15. Being thus in dread of every body in the neighbourhood, I removed myself to the house of another man, where I dwelt with my wife and prattling children for some years.
16. Then vexed by the scolding of the termagant Chandálí, and the threats of the villainous Chandálas; my face became as pale as the waning moon under the shadow of Ráhu (the ascending node).
17. I was bit and scratched by the teeth and nails of my wife, as if my flesh and muscles were torn and gnawed down under the grinders of a tigress; and I was as one caught by or sold to a hellish fiend, and thought myself as changed to an infernal being also.
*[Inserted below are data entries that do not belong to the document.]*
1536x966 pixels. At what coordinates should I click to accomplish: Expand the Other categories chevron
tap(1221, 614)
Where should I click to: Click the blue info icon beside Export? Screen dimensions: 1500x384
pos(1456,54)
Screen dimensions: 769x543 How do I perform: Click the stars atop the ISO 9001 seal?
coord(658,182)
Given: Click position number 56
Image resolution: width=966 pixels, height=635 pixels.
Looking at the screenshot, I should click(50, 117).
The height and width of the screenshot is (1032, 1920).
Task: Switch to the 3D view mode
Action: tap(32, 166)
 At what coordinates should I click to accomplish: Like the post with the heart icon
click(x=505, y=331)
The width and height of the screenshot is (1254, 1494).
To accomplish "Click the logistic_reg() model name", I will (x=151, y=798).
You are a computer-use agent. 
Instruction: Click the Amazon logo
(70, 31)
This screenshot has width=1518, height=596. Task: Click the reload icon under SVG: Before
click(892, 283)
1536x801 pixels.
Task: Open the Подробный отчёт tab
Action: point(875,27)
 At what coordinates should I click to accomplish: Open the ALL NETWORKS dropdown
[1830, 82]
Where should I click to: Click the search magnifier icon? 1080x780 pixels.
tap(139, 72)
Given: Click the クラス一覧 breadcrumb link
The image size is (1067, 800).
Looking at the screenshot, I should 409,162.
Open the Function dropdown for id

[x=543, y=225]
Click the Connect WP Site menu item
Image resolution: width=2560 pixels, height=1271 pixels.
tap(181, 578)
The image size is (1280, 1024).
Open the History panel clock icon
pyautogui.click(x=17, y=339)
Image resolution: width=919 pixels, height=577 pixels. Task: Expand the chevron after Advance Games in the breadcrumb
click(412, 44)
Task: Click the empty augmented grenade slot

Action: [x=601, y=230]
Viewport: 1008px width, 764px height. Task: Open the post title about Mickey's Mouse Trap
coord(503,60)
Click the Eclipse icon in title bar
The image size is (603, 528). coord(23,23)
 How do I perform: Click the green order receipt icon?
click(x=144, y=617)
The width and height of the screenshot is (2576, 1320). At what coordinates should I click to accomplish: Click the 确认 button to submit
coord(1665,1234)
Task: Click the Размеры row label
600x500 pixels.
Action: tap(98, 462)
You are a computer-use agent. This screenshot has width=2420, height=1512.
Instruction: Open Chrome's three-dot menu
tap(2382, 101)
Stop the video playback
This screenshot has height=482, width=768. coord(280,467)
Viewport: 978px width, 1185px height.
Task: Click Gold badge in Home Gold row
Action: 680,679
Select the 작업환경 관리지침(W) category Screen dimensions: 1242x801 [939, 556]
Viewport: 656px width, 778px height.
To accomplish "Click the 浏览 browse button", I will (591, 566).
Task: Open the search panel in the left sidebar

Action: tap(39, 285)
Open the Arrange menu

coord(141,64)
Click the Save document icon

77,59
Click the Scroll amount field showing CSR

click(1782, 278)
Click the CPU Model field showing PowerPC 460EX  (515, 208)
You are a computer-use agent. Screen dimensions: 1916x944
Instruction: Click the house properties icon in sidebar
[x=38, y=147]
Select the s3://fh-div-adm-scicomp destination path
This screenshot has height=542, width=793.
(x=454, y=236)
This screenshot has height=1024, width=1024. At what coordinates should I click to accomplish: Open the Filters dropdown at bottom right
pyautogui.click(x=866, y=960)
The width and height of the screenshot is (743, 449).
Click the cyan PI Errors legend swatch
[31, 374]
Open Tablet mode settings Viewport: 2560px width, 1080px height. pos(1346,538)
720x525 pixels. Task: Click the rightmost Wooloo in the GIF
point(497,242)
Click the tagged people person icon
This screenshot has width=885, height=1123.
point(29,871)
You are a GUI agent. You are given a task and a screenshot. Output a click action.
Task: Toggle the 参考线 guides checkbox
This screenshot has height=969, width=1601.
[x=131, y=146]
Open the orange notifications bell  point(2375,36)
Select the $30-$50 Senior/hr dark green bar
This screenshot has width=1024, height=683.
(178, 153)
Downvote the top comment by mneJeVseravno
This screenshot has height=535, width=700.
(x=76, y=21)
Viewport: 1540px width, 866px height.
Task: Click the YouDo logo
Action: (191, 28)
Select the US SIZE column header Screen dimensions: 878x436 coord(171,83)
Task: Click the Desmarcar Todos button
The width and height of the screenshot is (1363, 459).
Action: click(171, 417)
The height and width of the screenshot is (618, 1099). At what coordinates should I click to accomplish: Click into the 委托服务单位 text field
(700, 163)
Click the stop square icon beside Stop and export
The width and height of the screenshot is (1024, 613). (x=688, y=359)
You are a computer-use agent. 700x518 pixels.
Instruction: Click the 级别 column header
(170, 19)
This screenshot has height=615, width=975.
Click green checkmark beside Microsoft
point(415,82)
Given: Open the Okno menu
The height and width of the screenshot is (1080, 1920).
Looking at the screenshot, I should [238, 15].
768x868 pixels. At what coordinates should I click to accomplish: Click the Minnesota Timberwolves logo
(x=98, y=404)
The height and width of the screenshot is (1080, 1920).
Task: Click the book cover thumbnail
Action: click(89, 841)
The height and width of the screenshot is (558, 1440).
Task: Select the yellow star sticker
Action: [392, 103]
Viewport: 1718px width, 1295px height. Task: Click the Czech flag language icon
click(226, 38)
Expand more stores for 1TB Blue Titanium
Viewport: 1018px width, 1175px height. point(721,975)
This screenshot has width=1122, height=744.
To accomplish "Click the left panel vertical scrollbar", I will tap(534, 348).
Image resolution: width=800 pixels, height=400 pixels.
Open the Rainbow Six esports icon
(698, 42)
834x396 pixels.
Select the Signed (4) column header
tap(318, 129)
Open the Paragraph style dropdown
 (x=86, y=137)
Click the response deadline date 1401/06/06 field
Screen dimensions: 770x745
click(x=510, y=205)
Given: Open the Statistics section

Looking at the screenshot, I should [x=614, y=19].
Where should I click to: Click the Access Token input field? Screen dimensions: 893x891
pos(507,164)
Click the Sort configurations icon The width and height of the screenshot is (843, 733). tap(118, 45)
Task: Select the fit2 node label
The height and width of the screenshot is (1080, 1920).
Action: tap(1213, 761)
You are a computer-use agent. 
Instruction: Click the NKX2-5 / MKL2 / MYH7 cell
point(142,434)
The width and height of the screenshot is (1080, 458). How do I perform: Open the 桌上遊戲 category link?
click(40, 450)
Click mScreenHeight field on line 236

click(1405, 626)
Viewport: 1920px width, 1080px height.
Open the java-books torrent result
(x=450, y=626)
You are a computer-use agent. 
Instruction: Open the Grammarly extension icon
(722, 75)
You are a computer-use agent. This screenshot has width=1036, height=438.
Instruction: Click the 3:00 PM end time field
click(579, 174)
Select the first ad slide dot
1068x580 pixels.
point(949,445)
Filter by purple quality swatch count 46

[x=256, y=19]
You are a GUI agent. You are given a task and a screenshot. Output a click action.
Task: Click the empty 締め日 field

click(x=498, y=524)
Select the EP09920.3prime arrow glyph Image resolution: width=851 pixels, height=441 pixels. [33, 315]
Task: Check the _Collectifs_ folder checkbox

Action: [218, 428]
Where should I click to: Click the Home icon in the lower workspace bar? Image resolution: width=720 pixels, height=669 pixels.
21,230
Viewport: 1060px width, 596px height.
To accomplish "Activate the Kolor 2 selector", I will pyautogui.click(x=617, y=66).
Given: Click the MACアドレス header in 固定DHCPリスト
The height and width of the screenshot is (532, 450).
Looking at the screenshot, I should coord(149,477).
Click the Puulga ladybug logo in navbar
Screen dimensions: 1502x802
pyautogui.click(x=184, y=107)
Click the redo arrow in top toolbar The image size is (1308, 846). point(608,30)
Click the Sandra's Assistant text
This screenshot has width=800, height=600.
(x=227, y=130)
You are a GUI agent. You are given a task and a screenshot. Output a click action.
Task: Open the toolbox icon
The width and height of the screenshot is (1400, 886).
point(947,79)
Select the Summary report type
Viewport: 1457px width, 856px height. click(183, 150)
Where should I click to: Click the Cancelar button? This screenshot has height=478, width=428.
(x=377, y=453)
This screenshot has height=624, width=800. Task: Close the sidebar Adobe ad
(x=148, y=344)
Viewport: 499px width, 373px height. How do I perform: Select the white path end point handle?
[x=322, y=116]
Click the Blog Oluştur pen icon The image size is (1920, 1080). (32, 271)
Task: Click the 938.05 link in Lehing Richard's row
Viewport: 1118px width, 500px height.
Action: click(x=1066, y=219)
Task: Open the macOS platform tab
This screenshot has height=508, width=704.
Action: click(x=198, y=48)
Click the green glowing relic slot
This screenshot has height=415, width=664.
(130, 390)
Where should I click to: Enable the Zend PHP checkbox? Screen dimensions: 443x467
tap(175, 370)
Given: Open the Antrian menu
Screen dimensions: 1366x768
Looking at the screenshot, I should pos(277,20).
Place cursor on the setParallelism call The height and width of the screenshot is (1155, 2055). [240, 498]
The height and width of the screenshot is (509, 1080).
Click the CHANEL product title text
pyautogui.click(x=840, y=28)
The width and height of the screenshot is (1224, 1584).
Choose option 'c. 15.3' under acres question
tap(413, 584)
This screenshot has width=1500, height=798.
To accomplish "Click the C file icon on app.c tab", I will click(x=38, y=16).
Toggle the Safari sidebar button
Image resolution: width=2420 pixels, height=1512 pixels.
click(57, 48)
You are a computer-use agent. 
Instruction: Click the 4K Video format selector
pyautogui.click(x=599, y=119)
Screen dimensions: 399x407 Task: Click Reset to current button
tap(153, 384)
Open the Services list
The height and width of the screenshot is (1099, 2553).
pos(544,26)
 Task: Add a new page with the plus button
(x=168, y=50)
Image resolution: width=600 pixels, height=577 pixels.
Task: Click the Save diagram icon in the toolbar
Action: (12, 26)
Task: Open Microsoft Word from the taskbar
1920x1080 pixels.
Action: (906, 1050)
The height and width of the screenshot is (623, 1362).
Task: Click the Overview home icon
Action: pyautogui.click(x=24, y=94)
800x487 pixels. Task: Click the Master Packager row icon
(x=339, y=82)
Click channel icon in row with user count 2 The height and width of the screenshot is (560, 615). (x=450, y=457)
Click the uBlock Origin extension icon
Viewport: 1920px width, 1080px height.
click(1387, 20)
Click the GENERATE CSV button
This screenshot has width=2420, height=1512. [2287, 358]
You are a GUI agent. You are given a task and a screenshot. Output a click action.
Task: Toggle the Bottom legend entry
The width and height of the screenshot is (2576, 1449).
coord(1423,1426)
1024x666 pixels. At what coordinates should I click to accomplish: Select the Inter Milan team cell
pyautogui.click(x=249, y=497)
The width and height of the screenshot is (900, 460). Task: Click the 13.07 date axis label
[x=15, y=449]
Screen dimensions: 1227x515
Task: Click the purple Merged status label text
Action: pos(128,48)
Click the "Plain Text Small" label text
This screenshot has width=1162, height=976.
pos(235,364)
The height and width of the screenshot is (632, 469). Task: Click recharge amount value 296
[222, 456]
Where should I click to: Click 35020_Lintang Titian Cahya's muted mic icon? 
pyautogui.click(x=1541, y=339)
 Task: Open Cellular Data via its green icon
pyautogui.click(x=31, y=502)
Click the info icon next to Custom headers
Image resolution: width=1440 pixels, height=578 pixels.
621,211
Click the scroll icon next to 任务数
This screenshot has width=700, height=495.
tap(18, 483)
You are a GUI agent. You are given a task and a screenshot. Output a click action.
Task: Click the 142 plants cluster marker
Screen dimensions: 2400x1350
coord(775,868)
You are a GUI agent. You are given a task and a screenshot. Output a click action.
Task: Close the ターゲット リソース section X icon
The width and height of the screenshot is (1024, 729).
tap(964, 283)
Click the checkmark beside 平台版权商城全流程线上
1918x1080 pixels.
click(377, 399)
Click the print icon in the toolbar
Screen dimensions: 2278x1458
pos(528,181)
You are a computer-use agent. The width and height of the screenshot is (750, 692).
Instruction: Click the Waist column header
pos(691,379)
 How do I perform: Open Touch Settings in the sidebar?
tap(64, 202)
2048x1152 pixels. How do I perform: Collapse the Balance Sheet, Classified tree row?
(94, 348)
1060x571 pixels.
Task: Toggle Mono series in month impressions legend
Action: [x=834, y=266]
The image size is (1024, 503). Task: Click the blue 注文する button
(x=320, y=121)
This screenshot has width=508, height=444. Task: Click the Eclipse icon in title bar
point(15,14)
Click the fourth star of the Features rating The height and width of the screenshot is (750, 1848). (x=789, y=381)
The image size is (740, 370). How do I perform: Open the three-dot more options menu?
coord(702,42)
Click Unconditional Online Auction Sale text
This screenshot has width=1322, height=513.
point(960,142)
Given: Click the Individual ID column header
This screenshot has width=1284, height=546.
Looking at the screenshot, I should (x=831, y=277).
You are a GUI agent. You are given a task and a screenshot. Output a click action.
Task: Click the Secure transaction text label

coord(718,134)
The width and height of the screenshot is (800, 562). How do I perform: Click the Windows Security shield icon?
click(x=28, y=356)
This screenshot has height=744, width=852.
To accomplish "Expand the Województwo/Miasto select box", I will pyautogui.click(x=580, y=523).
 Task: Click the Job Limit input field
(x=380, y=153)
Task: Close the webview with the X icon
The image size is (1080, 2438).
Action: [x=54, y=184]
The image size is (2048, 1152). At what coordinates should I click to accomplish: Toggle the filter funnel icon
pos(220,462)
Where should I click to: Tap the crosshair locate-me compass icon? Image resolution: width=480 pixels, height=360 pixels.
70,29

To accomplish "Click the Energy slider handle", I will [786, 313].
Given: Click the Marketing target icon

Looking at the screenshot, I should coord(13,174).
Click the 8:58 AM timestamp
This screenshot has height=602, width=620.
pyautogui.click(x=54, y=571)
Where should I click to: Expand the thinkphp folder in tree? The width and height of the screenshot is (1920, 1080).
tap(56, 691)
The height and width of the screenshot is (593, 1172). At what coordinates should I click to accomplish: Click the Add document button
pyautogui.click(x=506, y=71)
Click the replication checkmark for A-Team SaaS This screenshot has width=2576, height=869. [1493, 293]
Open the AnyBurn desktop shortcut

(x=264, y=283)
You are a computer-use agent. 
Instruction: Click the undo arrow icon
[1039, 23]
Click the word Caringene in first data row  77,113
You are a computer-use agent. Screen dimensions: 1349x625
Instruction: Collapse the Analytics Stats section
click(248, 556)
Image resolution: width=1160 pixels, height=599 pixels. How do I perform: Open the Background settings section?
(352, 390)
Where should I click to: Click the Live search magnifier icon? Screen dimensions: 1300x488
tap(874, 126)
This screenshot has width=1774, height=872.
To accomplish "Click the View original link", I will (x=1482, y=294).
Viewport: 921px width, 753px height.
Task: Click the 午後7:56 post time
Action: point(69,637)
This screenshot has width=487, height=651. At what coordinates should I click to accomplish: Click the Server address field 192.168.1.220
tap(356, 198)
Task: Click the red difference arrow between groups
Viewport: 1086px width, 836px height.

18. I suffered under the torrents of snow thrown out of the caverns of the Himálaya, and was exposed to the showers of frost, that fell continually in the dewy season.
19. I felt on my naked body the iron shafts of rain, as darts let fly from the bow of death; and in my sickly and decrepit old age, I had to live upon the roots of withered vegetables.
20. I dug them out plentifully from the woodland grounds and eat them with a zest, as a fortunate man has in tasting his dainty dishes of well cooked meat.
21. I took my food apart and untouched by any body, for fear of being polluted by the touch of a vile and base born family; and because the pungency of my unsavoury diet, made my mouth wry at every morsel.
22. While I was famishing in this manner, I saw others had their venison and sheep’s flesh bought from other places for their food; and who pampered their bodies also with the flesh they cut out from other living animals and devoured raw with great zest.
23. They bought animal flesh sold in iron pots and stuck in spits, for undergoing migrations into as many thousand bodies as they have killed and fed upon. (This is the Pythagorean doctrine of metempsychosis of the soul, as described in Goldsmith’s Citizen of the World).
24. I often repaired to the garden grounds of the Chandálas, with my spade and basket in the cool of the evening, in order to collect the raw flesh, which had been cast about in the dirt, for making any food of them.